What you won’t see is a direct link to information on complaints about police officers.
On my second time through the site, you can find the basic complaint procedures if you first click on the link titled simply “FAQ” for “frequently asked questions.”
And there, down at #4 in the list: “How do I file a complaint on an officer.”
A notarized statement is required as part of the police union’s collective bargaining agreement. Links to the forms are listed here under the Professional Standards Office section.
If you wish to remain anonymous, your complaint will be reviewed and/or investigated in accordance with the collective bargaining agreement and departmental policy.
You may mail a notarized statement to the above address or you may appear in person and a statement will be taken by a Professional Standards Office detective and notarized at that time. Be sure to bring a proper identification card (state ID, driver’s license, passport, etc.). [emphasis added]

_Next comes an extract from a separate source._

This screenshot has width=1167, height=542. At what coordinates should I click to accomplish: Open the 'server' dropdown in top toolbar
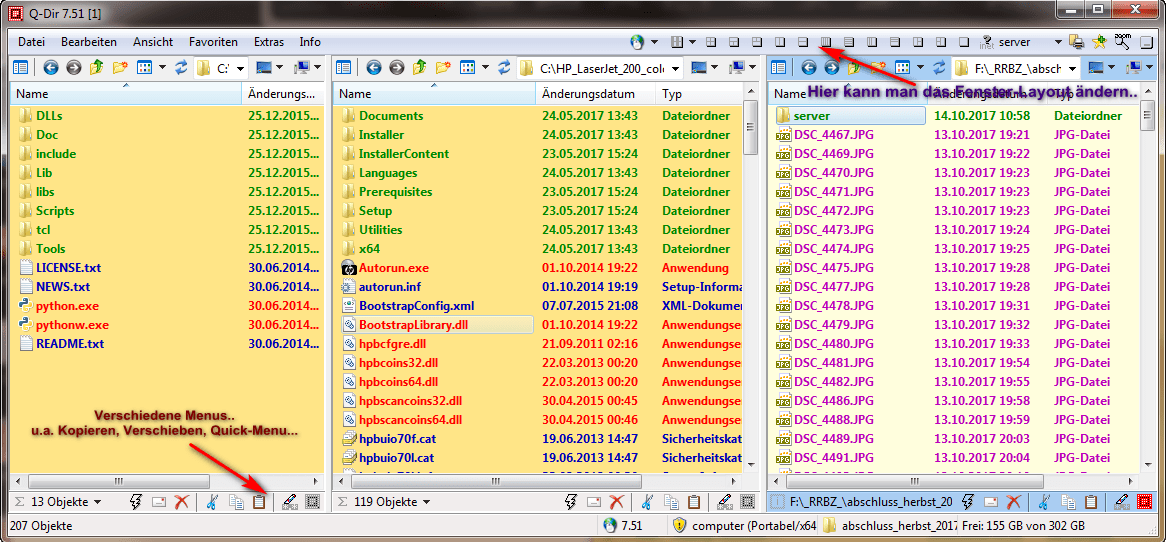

Information about the Police Commission and its complaint process is also buried. You first have to click a link, “Department,” and then the last of five tabs, “Commission.” Of course, if you didn’t already know that one of the duties of the commission is to investigate charges by the public against the department or any of its officers, then you wouldn’t know that “Commission” would yield useful information.
And when I browsed the commission’s most recent annual report, I found the “Complaint Classification Guidelines,” essentially a list of do’s and don’ts of police behavior.
The report also contains some statistics regarding complaints, but nothing regarding the substance of complaints, even those that have been sustained following an investigation.
As Professor Johnson wrote in his op-ed:
In Hawaii, police accountability is all but absent because the Legislature has caved in to pressure from the State of Hawaii Organization of Police Officers (SHOPO), the union that represents the state’s four city and county forces. Public reporting requirements for police in Hawaii are far more limited than those in most states. Under an exemption SHOPO received in 1995, police are merely required to send the Legislature an annual summary of cases in which an officer has been suspended or discharged for misconduct. Each summary is only a few words long, and there are no names, places or dates.
Not a good situation. The police should be accountable, and far more transparent.